Elle estropia dans ses entrailles le petit être étreint par l’affreuse machine ; elle le comprima, le déforma, en fit un monstre. Son crâne pressé s’allongea, jaillit en pointe avec deux gros yeux en dehors tout sortis du front. Les membres opprimés contre le corps poussèrent, tordus comme le bois des vignes, s’allongèrent démesurément, terminés par des doigts pareils à des pattes d’araignée.

Le torse demeura tout petit et rond comme une noix.

Elle accoucha en plein champ par un matin de printemps.

Quand les sarcleuses, accourues à son aide, virent la bête qui lui sortait du corps, elles s’enfuirent en poussant des cris. Et le bruit se répandit dans la contrée qu’elle avait mis au monde un démon. C’est depuis ce temps qu’on l’appelle “la Diable”.


Elle fut chassée de sa place. Elle vécut de charité et peut-être d’amour dans l’ombre, car elle était belle fille, et tous les hommes n’ont pas peur de l’enfer.

Elle éleva son monstre qu’elle haïssait d’ailleurs d’une haine sauvage et qu’elle eût étranglé peut-être, si le curé, prévoyant le crime, ne l’avait épouvantée par la menace de la justice.

Or, un jour, des montreurs de phénomènes qui passaient entendirent parler de l’avorton effrayant et demandèrent à le voir pour l’emmener s’il leur plaisait. Il leur plut, et ils versèrent à la mère cinq cents francs comptant. Elle, honteuse d’abord, refusait de laisser voir cette sorte d’animal ; mais quand elle découvrit qu’il valait de l’argent, qu’il excitait l’envie de ces gens, elle se mit à marchander, à discuter sou par sou, les allumant par les difformités de son enfant, haussant ses prix avec une ténacité de paysan.

Pour n’être pas volée, elle fit un papier avec eux. Et ils s’engagèrent à lui compter en outre quatre cents francs par an, comme s’ils eussent pris cette bête à leur service.

Ce gain inespéré affola la mère, et le désir ne la quitta plus d’enfanter un autre phénomène, pour se faire des rentes comme une bourgeoise.

Comme elle était féconde, elle réussit à son gré, et elle devint habile, paraît-il, à varier les formes de ses monstres selon les pressions qu’elle leur faisait subir pendant le temps de sa grossesse.

Elle en eut de longs et de courts, les uns pareils à des crabes, les autres semblables à des lézards. Plusieurs moururent ; elle fut désolée.

La justice essaya d’intervenir, mais on ne put rien prouver. On la laissa donc en paix fabriquer ses phénomènes.

Elle en possède en ce moment onze bien vivants, qui lui rapportent, bon an mal an, cinq à six mille francs.
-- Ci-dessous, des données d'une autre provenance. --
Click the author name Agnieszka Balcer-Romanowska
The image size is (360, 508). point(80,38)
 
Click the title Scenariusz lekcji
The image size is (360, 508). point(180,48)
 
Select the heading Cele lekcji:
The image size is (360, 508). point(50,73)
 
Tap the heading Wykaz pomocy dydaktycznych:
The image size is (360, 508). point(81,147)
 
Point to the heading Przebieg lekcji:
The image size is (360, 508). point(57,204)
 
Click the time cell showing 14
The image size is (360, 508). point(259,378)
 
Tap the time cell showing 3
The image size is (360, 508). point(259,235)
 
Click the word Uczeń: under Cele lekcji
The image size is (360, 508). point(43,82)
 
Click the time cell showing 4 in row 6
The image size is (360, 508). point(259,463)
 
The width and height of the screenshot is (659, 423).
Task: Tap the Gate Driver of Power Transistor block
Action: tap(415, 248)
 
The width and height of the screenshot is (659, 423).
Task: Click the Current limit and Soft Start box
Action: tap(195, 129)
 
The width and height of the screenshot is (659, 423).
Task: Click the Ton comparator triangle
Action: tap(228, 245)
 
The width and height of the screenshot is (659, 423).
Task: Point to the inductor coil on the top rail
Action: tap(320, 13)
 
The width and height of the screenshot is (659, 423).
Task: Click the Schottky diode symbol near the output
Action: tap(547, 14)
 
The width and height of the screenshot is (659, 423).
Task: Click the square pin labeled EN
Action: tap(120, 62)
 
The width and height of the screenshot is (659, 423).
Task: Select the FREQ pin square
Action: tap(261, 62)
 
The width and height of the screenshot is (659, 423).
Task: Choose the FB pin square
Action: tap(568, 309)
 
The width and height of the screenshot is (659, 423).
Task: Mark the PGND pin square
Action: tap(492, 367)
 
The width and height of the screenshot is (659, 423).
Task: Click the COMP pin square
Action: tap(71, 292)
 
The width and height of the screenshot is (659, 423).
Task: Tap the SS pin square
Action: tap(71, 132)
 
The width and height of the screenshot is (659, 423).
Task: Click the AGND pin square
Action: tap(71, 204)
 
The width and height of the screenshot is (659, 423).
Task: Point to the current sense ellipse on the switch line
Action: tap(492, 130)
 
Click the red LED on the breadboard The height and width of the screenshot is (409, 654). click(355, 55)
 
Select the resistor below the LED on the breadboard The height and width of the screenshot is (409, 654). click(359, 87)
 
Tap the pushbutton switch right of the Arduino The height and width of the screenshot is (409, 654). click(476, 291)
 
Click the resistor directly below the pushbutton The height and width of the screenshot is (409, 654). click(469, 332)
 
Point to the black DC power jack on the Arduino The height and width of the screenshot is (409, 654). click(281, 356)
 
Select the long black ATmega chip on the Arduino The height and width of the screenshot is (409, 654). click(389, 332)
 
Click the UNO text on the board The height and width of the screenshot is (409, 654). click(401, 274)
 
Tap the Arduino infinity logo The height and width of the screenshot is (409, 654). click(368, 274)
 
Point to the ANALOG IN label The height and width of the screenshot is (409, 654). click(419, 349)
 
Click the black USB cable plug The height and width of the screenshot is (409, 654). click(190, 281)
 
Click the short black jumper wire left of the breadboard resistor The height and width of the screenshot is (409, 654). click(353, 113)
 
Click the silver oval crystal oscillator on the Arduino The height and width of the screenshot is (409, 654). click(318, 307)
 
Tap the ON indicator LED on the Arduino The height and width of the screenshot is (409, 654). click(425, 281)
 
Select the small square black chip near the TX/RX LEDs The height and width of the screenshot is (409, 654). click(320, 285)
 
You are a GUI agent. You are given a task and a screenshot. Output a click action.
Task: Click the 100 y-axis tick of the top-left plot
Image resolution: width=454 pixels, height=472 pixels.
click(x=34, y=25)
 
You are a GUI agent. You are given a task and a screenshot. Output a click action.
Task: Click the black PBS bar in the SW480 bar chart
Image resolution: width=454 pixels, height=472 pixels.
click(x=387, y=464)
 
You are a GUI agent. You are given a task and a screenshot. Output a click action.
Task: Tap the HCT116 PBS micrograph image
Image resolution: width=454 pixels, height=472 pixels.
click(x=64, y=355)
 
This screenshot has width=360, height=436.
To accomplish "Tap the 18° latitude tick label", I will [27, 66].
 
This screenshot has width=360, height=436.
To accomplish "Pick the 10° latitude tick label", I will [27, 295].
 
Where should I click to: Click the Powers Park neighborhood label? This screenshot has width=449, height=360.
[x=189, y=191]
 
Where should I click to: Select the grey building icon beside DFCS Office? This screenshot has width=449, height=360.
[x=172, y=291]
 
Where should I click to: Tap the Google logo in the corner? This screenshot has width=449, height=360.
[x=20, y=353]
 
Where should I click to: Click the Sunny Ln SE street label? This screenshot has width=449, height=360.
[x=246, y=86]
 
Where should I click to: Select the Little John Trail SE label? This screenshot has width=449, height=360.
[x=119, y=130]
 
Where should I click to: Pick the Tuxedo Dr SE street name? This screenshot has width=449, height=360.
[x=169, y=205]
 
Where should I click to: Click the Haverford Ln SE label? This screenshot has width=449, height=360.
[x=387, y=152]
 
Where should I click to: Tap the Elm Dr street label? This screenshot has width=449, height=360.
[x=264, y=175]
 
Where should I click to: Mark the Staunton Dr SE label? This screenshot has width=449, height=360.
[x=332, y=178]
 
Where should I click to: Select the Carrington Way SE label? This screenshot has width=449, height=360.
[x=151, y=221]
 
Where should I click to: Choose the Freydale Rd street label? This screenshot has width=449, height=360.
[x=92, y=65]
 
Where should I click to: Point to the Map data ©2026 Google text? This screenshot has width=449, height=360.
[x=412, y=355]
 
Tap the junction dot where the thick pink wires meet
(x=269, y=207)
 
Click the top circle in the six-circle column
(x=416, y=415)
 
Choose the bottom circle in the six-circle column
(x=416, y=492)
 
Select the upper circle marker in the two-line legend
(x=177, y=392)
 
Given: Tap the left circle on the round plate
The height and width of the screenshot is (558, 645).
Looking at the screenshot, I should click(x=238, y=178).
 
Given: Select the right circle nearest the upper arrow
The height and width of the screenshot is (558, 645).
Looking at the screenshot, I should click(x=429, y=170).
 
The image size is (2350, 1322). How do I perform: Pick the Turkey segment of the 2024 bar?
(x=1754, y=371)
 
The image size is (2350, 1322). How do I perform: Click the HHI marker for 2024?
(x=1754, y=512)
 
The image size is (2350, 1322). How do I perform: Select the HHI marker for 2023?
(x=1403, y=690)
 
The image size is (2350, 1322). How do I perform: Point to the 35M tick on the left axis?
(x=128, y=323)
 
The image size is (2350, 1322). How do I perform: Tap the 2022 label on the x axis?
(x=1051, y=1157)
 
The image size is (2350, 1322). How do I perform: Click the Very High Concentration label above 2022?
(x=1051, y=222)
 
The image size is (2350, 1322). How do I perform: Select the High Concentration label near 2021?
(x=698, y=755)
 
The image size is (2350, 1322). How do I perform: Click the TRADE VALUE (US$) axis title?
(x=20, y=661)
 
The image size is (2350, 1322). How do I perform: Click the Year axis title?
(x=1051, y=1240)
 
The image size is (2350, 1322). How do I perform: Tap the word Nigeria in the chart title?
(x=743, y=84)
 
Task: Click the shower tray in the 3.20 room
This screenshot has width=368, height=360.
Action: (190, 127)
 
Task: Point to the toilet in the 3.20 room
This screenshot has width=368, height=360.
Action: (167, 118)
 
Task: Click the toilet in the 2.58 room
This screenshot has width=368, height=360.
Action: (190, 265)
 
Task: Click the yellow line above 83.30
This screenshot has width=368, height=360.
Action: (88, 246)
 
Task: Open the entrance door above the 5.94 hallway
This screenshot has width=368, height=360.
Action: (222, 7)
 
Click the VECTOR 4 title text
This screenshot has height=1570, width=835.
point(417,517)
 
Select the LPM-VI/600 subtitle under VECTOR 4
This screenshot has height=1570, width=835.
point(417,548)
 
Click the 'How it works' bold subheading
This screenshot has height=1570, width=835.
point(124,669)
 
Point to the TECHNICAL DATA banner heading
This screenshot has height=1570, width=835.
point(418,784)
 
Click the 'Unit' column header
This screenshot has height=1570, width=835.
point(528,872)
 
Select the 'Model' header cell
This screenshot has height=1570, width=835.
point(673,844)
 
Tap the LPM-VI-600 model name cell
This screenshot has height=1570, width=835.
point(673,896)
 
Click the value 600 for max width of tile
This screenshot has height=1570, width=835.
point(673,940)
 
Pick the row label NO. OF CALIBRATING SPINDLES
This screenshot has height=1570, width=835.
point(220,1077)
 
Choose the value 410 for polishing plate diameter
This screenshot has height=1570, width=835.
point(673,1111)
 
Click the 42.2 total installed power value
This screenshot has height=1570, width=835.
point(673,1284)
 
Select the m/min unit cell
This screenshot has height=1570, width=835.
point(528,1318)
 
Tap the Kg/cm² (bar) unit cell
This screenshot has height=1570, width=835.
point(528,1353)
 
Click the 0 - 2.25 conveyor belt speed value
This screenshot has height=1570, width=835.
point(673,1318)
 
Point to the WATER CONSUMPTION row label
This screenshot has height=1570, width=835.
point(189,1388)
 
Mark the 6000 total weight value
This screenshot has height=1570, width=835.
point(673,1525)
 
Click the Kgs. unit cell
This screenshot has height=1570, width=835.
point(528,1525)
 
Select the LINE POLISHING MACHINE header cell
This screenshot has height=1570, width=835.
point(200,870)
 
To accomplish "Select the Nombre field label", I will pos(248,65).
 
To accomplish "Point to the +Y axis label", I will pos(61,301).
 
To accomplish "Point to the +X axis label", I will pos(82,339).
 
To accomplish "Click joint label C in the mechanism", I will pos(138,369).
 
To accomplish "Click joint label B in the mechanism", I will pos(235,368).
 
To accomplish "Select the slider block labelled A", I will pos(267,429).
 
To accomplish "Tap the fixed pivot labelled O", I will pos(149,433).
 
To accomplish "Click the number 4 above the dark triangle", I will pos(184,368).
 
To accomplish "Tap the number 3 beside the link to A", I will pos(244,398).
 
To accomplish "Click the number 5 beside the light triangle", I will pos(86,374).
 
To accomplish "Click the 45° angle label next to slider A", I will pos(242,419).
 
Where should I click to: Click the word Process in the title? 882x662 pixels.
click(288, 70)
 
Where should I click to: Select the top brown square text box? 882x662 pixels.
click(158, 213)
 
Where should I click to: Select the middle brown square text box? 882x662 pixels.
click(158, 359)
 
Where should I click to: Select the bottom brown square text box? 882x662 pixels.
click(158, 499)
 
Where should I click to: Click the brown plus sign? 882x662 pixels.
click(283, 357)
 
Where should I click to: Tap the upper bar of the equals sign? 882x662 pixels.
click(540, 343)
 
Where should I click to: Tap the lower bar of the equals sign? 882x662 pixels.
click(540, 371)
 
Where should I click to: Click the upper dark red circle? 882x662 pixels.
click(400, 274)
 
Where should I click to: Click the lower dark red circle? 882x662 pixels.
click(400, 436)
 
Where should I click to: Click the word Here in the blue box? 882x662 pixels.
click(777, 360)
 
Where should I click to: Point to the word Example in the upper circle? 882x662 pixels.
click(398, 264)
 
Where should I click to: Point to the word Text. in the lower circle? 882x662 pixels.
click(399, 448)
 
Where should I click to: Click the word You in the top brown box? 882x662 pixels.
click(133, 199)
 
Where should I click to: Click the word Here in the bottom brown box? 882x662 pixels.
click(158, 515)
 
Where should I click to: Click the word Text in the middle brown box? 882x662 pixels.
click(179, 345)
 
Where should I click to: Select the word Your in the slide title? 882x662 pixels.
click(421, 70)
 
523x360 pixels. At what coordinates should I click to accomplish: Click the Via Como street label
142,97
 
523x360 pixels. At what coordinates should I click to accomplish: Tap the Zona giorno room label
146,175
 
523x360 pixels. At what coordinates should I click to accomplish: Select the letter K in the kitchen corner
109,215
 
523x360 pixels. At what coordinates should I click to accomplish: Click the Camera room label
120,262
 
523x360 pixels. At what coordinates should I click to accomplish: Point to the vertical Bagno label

Un seul n’est pas encore placé, celui qu’elle n’a pas voulu nous montrer. Mais elle ne le gardera pas longtemps, car elle est connue aujourd’hui de tous les bateleurs du monde, qui viennent de temps en temps voir si elle a quelque chose de nouveau.

Elle établit même des enchères entre eux quand le sujet en vaut la peine.

***

Mon ami se tut. Un dégoût profond me soulevait le cœur, et une colère tumultueuse, un regret de n’avoir pas étranglé cette brute quand je l’avais sous la main.

Je demandai :
“Qui donc est le père ?”

Il répondit :
“On ne sait pas. Il ou ils ont une certaine pudeur. Il ou ils se cachent. Peut-être partagent-ils les bénéfices.”

Je ne songeais plus à cette lointaine aventure, quand j’aperçus, l’autre jour, sur une plage à la mode, une femme élégante, charmante, coquette, aimée, entourée d’hommes qui la respectent.

J’allais sur la grève, au bras d’un ami, le médecin de la station. Dix minutes plus tard, j’aperçus une bonne qui gardait trois enfants roulés dans le sable.

Une paire de petites béquilles gisait à terre et m’émut. Je m’aperçus alors que ces trois petits êtres étaient difformes, bossus et crochus, hideux.

Le docteur me dit :
“Ce sont les produits de la charmante femme que tu viens de rencontrer.”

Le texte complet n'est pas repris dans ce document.